As a collective of scholar-activists working with farmers and social movements in many regions around the world, including Palestine, we condemn the violent Israeli attacks on the Palestinian population in the Gaza Strip, the West Bank and within Israel. We express our solidarity with the Palestinian people who have opposed, since 1948, a settler-colonial regime involved in ethnic cleansing, land annexations, population transfers and apartheid. In doing so:

  • We affirm our commitment to the rights and dignity of the Palestinian people and foundational principles of academic integrity;
  • We stand with all family farmers, fishers and other small-scale artisan producers subjected to racist policies, eviction and repression, but particularly those in Gaza at this time.
  • We stand against those who are complicit with colonial settler oppression in attempting to silence those who raise their voices or those who stand by them in solidarity.  

The ongoing tensions are the cumulative effect of Israel’s militarised settler state occupation, repression, dispossession and systemic discrimination of the Palestinian people. The enactment of racist legislation in 2018, the threat of Palestinian evictions in East Jerusalem, and the disrupted Palestinian elections have provoked a united sense of anger, perhaps the most significant since the 2nd Intifada of 2000. The planned Jerusalem Day march through the Arab Quarter by emboldened ultra-nationalists, followed by the state barricading of the Al-Aqsa mosque and storming of Haram al-Sharif during the most sensitive period in the Palestinian calendar – when Ramadan and Eid converges with al-Nakbah that commemorates the dislocation of over 700,000 Palestinians in 1948 – have proved particularly incendiary. What began as peaceful demonstrations by Palestinians and their Israeli allies standing together in solidarity, quickly escalated into riots in the West Bank and sporadic acts of violence by vigilante groups across Israel. 

As Hamas and Islamic Jihad entered the fray with their rockets, so the residents of Gaza were once again exposed to heavy Israeli bombardment. This comes on top of what has been a protracted period of structural violence imposed since Israel’s blockade of Gaza that began in 2007.  Poorly resourced, with high levels of unemployment and overcrowding, the people of Gaza have continued to resist and build their lives under extremely difficult conditions. Farmers have continued the laborious work of feeding people. And despite extreme land and water pressures, Gazan farmlands provide a continuous source of livelihood for a quarter of the population.

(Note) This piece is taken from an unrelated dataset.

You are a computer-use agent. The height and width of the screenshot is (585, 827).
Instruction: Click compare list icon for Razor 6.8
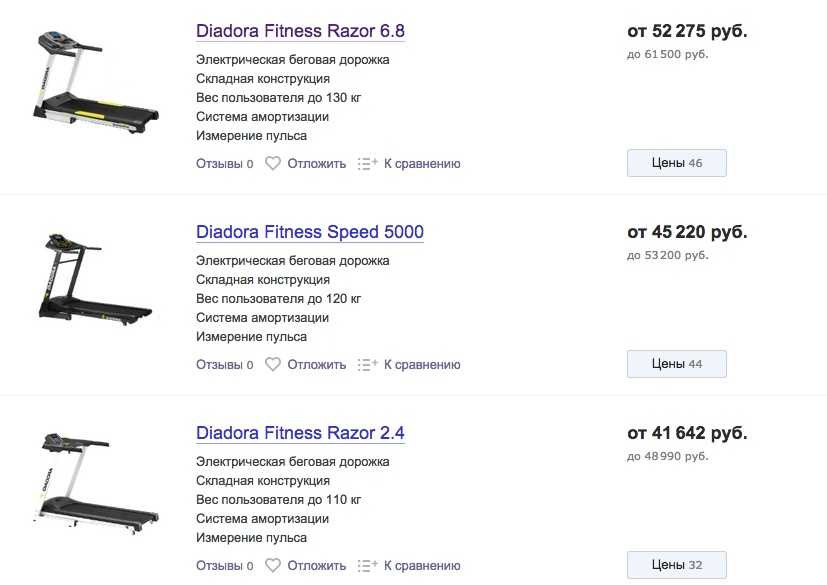pos(368,163)
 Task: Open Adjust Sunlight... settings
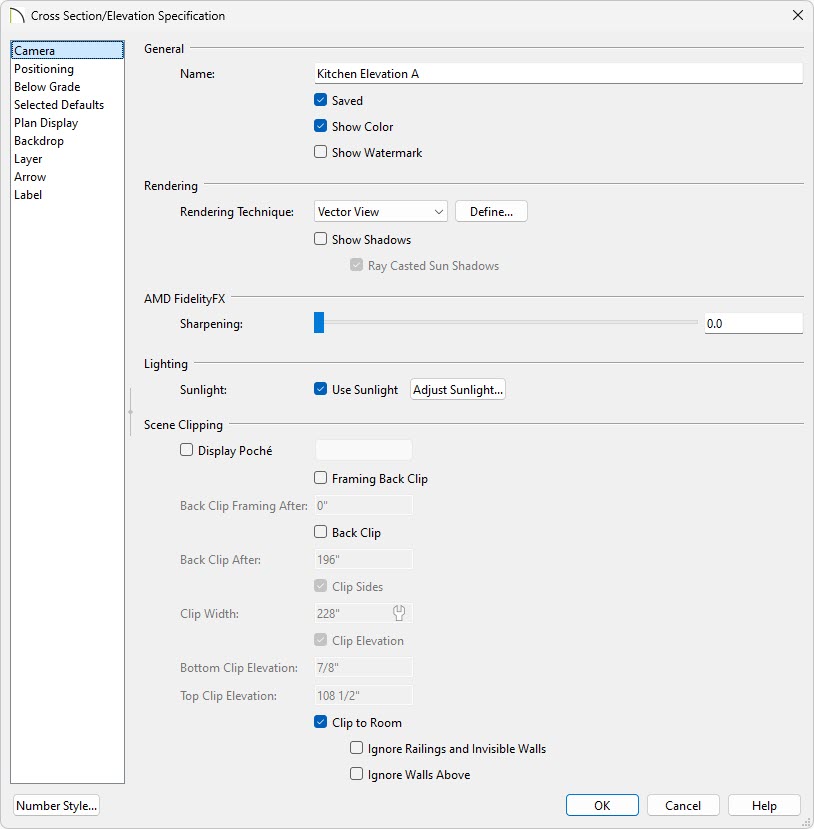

For the past seven years under the blockade, Israel’s stranglehold on Gaza has severely restricted the movement of people and goods over land borders from Israel, dramatically increasing the cost of building materials, fuel, farming inputs and food. While dependent on Israel for energy and food, Gazans are unable to trade their produce with Israel or Egypt. The cost of this structural violence has increasingly been borne by farmers themselves, now selling at below the cost of production and ‘feeding the population from their own pockets’. Associations of men and women farmers, many of them agroecological, producing dates, olives, citrus fruits, vegetable, livestock and dairy, have been unable to tend their land, and fisher folk restricted from entering their local waters to fish. Meanwhile, people in Gaza were advised to remain in their homes – taking shelter with windows firmly closed to protect them from rubble dust and dangerous artillery gases. This periodic destruction of Gazan infrastructure, livelihoods and lives can only be intended to achieve the further impoverishment of Gazans and the erasure the Palestinian voice.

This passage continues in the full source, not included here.